15. En dernier lieu, il ressort des pièces du dossier que M. Q==, qui est entré irrégulièrement en France à une date qui ne peut être déterminée, n’a présenté de demande d’asile ni lors de son entrée sur le territoire, ni lors de son interpellation et de son audition par les services de police le 5 mai 2017, ni lorsqu’il a fait l’objet, le même jour, d’une mesure d’éloignement et d’un placement en rétention, mais seulement cinq jours après ce placement. Lors de son audition par les services de police, qui a donné lieu à un procès-verbal qu’il a signé, il s’est borné à indiquer que sa famille en Albanie ne l’acceptait plus parce qu’il était parti avec une femme ayant déjà un enfant.
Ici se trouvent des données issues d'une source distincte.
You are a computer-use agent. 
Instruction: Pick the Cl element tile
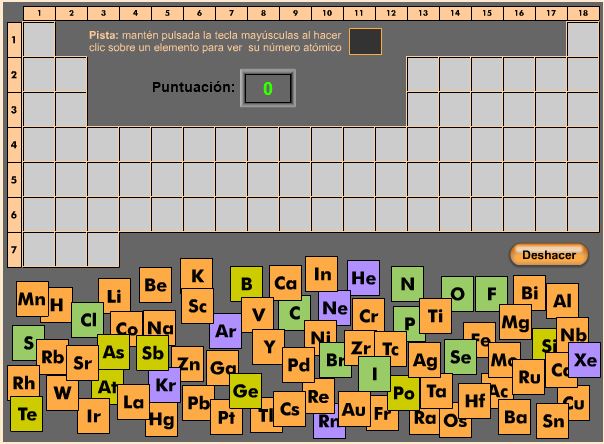click(87, 320)
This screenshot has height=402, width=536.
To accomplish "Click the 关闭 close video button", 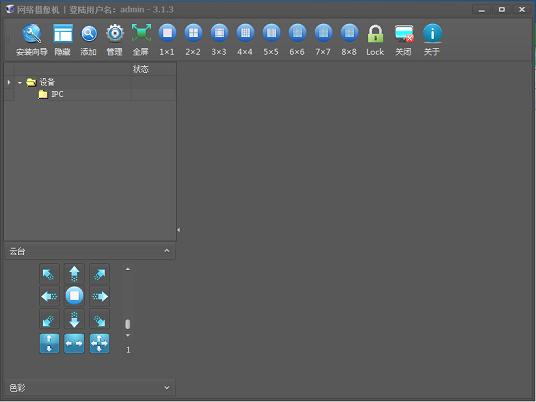I will 404,40.
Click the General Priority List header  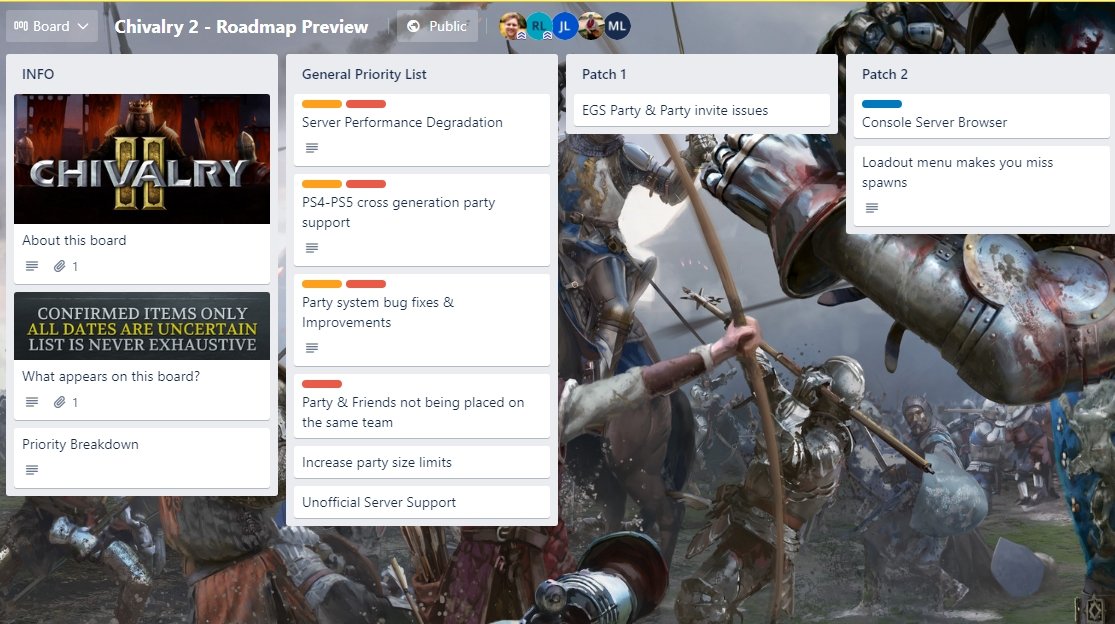tap(364, 74)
Dans ces conditions, le préfet, qui a pu à juste titre estimer que la demande d’asile formulée par M. Q== n’avait d’autre objet que de faire échec à l’exécution de la mesure d’éloignement, n’a pas méconnu les dispositions précitées de l’article L. 556-1 du code de l’entrée et du séjour des étrangers et du droit d’asile en décidant le maintien en rétention de l’intéressé.

16. Il résulte de tout ce qui précède, et sans qu’il y ait lieu de poser une question préjudicielle à la Cour de justice de l’Union européenne, que le préfet de la Haute-Garonne est fondé à demander l’annulation du jugement qu’il conteste et le rejet de la demande présentée par M. Q== devant le tribunal administratif. Par voie de conséquence, les conclusions de M. Q== à fin d’injonction et celles présentées sur le fondement de l’article 37 de la loi du 10 juillet 1991 sont rejetées.

Sur la requête du préfet à fin de sursis à exécution :

17. Le présent arrêt statuant sur la requête à fin d’annulation du jugement contesté par le préfet, il n’y a plus lieu de statuer sur la requête du préfet tendant à ce qu’il soit sursis à exécution de ce jugement.

DECIDE

Article 1er : M. Q== est admis provisoirement à l’aide juridictionnelle.

Article 2 : Le jugement n° 1702143 du 22 mai 2017 du magistrat désigné par le président du tribunal administratif de Toulouse est annulé.

Article 3 : La demande présentée par M. Q== devant le tribunal administratif de Toulouse et le surplus de ses conclusions présentées devant la cour sont rejetés.